Cyclone Company will be in Iraq for weeks before Lott’s question can be answered.

In the meantime, the soldiers take a measure of war and plan for their future as combat veterans.

Staff Sgt. Charles Wooten, 36, of Meridian, Miss., who is up for a Purple Heart, will leave the Army after 15 years and two wars in the Persian Gulf. He’ll hunt raccoons with his hounds and show pictures of the fist-size dents and confetti punctures left in his tank and point to the eye that took shrapnel but is now healed.

“I thought there were going to be more casualties,” Wooten said. “I was scared of RPGs, but I didn’t think it would be this bad.”

Barry will get command of a headquarters company, then he has a full-ride graduate scholarship to either Harvard, Yale, Duke or the University of Pennsylvania. He’ll probably choose Pennsylvania because it’s closer to his hometown and his girlfriend.

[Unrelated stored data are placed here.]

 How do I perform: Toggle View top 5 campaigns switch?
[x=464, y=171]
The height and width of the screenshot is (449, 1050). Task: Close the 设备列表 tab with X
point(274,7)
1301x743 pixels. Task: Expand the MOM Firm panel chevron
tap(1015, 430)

After that, he’ll finish a dissertation at West Point, where he’ll teach military history.

Lujan will go to the National Training Center at Ft. Irwin, Calif., where he’ll critique training exercises. He said he’ll put in seven more years to reach retirement, then settle down anywhere but his hometown of Albuquerque.

Arcay, who joined the Army when he became depressed over a broken romance, has had enough of war. He’ll leave the military after his hitch is up.

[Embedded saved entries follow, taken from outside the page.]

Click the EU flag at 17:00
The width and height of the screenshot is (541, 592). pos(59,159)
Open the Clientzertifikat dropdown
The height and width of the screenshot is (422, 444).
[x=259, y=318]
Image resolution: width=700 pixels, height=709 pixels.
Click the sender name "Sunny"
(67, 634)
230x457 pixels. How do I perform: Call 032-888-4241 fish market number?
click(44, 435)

Rideout will take a job as a ground liaison officer to the Navy in San Diego. When he gets back to Ft. Stewart, he’ll look up Korn’s mother and explain what happened, and hope she’ll understand.

Like much of the rest of Cyclone Company, Sgt. Arnoldo Spangaro, 29, a native of Cape Coral, Fla., has a simpler short-term plan.

He’ll start the process of moving his family to Ft. Stewart from Colorado. He’ll watch his 8-year-old stepson, Taylor, play soccer. He’ll push his 4-year-old daughter, Madison, on a swing.

“She doesn’t like to stop on the swing,” Spangaro said. “I’ll probably be there for four hours.”

The trick, he says, is to switch arms so you don’t get tired. Even a gunner’s arm needs to rest.